At the outset of the novel, our nineteen-year-old unnamed heroine belongs to an exclusive group: she is one of a handful of pearl divers, women of all ages who plumb the depths of Japan’s Seto Inland Sea and bring up lobster, clams, other mussels, and on lucky days, pearls. She is still young and naïve when she’s forced to leave her beloved vocation. She’s found to have the dreaded curse-like plague of leprosy. In an instant she falls from her exalted, insular position to the level of the lowest outcast of Japanese society. She’s shunned, sent away to an island prison of the leprosarium, and even forced to change her name.
It turns out she has a non-infectious form of the disease, and treatments are developed during her early years in care keep her own case from progressing very far. She becomes a helper to the staff, giving massages, transporting those worse-off in wheelchairs, pulling nurse duty. She retains a certain independence in the patient community, earning its affection and respect, while making the facility’s officials suspicious.

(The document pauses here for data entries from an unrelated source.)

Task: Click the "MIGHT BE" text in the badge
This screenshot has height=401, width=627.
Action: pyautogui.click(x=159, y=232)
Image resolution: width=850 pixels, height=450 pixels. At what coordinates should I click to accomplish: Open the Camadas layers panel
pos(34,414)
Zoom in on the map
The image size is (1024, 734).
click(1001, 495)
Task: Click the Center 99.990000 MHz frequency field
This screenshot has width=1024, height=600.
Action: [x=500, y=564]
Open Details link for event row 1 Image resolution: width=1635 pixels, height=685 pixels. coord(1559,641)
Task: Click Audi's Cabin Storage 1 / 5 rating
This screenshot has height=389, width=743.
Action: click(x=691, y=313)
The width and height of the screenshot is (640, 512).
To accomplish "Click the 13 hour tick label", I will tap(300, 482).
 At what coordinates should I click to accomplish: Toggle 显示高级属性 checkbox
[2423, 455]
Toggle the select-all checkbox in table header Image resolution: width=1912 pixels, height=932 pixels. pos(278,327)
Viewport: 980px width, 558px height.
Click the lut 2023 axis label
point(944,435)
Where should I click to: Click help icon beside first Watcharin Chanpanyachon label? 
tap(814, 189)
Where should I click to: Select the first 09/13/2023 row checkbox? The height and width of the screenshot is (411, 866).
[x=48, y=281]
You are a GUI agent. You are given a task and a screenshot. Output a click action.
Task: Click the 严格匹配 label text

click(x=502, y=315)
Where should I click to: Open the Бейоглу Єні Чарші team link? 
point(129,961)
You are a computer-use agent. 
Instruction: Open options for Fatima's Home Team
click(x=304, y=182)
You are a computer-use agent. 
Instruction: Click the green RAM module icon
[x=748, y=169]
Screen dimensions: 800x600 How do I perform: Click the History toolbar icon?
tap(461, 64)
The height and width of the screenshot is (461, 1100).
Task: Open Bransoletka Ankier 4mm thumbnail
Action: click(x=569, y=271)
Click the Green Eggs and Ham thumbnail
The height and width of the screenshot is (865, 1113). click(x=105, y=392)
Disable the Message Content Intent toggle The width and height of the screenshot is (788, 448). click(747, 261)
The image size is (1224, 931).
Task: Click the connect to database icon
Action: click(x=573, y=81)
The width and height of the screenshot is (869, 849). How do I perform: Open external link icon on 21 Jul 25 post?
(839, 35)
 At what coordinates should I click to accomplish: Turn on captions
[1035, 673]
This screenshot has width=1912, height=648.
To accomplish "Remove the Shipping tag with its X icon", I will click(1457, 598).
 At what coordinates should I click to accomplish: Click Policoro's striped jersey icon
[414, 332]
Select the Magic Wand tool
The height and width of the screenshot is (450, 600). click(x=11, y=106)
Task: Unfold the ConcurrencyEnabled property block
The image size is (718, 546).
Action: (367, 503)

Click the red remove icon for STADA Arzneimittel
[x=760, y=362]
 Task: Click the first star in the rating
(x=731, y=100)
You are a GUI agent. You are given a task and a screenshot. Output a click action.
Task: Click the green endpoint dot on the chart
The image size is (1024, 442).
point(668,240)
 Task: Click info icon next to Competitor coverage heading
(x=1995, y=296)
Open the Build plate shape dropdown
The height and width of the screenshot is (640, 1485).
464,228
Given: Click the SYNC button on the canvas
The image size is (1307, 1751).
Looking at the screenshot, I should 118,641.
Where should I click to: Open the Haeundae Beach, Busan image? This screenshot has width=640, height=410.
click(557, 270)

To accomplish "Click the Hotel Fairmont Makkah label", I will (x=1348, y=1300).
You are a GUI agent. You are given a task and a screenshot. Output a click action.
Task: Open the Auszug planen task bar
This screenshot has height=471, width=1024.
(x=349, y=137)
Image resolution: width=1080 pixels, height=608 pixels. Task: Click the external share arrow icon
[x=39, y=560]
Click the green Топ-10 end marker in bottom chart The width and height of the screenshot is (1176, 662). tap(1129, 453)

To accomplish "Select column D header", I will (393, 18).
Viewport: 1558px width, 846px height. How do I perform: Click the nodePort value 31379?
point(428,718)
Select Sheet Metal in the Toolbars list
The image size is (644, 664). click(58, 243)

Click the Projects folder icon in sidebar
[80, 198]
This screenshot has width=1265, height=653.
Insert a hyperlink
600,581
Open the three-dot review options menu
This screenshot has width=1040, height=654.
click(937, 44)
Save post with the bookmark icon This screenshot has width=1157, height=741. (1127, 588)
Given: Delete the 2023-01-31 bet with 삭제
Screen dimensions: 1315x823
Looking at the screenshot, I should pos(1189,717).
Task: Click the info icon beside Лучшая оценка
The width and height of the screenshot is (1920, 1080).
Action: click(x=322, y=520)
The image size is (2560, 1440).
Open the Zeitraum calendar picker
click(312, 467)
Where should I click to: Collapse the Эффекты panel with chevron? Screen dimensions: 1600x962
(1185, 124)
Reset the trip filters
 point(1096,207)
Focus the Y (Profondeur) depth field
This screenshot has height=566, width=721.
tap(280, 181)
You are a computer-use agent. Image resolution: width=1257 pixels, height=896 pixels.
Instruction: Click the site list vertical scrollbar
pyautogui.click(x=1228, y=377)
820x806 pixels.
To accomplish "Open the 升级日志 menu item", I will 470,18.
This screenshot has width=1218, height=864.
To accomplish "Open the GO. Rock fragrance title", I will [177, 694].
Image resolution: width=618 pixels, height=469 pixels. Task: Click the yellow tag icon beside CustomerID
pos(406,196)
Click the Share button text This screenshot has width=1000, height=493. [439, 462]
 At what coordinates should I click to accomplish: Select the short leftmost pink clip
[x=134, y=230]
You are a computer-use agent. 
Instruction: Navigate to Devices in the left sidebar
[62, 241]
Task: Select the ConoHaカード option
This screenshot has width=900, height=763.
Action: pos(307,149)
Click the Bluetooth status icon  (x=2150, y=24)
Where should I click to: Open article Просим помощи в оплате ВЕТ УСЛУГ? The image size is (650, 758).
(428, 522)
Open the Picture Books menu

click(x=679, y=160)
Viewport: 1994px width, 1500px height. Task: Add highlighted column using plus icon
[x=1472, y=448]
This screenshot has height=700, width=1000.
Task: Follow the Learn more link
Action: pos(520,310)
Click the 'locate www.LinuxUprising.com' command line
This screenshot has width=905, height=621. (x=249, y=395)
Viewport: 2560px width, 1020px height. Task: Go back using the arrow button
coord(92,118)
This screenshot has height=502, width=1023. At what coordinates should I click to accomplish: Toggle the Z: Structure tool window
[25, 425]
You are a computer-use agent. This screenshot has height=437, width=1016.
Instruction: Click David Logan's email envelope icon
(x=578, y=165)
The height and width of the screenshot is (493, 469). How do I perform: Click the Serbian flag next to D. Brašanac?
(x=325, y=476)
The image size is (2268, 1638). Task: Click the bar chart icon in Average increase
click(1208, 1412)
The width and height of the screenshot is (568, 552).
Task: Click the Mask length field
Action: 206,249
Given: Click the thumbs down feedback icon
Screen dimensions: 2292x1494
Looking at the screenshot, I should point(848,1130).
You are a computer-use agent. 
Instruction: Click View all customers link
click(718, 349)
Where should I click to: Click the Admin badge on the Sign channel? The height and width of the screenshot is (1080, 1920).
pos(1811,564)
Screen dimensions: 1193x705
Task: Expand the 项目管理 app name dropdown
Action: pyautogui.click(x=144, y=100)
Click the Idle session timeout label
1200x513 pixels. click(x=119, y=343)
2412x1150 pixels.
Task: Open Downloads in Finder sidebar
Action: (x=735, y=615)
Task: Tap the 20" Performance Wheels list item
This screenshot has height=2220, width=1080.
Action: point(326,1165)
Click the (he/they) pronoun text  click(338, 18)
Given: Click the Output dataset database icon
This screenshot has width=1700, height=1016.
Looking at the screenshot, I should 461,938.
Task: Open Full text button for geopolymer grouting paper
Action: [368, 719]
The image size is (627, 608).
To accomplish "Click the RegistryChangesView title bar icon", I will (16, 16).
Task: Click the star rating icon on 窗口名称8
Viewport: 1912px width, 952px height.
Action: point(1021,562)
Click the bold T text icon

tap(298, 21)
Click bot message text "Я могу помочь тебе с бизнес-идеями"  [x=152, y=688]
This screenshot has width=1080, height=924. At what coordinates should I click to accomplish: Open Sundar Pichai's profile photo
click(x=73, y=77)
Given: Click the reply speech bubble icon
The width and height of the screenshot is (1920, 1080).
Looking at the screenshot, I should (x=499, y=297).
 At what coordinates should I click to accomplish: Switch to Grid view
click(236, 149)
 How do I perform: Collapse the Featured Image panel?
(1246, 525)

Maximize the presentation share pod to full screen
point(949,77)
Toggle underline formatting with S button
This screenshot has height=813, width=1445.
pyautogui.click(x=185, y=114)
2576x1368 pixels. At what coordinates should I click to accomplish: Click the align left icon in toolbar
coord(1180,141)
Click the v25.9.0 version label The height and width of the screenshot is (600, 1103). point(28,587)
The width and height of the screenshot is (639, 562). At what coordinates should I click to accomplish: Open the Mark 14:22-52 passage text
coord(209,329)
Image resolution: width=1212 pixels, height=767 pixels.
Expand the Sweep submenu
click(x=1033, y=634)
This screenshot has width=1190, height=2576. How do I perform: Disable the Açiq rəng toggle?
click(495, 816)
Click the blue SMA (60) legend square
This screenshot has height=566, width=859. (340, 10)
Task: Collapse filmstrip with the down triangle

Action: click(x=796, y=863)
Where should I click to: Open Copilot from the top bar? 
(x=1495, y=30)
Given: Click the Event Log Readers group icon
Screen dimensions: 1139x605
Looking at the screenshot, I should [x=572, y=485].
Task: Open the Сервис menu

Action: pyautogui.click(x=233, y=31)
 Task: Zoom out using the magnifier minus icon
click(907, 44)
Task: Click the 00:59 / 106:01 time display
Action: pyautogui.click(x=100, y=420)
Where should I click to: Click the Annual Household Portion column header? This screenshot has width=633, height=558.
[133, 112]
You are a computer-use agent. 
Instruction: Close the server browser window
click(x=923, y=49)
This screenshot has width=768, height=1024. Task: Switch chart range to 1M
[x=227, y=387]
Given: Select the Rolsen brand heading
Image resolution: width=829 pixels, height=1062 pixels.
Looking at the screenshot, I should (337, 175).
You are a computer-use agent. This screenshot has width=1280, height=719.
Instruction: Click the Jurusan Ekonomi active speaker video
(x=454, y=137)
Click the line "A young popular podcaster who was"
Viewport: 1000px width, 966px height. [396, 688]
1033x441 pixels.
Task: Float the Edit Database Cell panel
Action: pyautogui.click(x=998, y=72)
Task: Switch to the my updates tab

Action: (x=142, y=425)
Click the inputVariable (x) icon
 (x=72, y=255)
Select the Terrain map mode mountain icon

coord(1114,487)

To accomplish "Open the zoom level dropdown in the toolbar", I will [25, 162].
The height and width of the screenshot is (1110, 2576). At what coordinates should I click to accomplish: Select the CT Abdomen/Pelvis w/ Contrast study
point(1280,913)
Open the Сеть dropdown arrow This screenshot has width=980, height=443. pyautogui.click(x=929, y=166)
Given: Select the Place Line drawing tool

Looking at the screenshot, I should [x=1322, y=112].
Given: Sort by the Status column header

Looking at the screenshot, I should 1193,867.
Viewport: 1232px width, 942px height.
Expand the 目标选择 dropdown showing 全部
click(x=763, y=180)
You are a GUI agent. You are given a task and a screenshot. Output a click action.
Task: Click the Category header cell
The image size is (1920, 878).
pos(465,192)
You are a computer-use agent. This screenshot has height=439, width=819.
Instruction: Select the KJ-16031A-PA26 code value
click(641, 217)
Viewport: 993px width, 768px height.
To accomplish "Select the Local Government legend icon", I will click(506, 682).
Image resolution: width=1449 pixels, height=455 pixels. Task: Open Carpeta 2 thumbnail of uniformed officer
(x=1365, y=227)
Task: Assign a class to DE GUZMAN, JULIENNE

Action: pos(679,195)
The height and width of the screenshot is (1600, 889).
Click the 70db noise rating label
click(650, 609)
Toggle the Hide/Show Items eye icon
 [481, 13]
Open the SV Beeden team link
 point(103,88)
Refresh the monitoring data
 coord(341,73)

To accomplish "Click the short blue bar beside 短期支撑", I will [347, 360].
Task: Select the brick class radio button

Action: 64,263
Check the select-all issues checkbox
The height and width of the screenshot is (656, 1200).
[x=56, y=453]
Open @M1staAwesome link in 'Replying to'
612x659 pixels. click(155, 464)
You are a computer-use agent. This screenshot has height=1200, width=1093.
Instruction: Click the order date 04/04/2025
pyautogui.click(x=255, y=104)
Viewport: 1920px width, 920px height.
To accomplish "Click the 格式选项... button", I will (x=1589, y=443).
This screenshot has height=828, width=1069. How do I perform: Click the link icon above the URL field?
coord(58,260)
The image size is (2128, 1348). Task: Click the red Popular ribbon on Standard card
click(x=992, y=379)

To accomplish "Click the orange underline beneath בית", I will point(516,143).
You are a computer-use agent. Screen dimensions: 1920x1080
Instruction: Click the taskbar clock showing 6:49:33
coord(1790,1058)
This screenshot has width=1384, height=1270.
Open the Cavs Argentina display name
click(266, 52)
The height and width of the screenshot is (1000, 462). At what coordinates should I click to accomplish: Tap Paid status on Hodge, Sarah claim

Events unfold with an understated force: our heroine adopts the name Miss Fuji, and we learn of the climb of the famous mountain with her uncle when a little girl. She sneaks off the isolation of the island to her hometown, but is caught and sent to solitary confinement, and then forced to help with the grisly eugenic work done at the clinic. She visits Kyoto and sees various sights there to honor a man who has passed away. When at length, after struggles against the superstitious authorities, and more than forty years in the isolation of quarantine, Miss Fuji takes a flat in normal society. Maybe she’s planning her own death. She finds, however, an alien world, where pearl diving is turned into a tourist attraction, featuring nubile, bikini-clad girls who have never been more than ankle-deep.
In the end, though, she makes a surprising decision about the end of her days. Her life has been one of service to those even less fortunate than herself. At various times during her life, she knows others value and love her, and in their limited ways, return the charity she herself has shown. This is a tale of quiet heartbreak, but also of fulfilling forays into relations with other human beings, united in their isolation. Mr. Talarigo has written a restrained, graceful examination of how afflicted souls support each other, and how the superstitious so easily and brutally shun them. A beautiful, balanced book, and recommended very highly.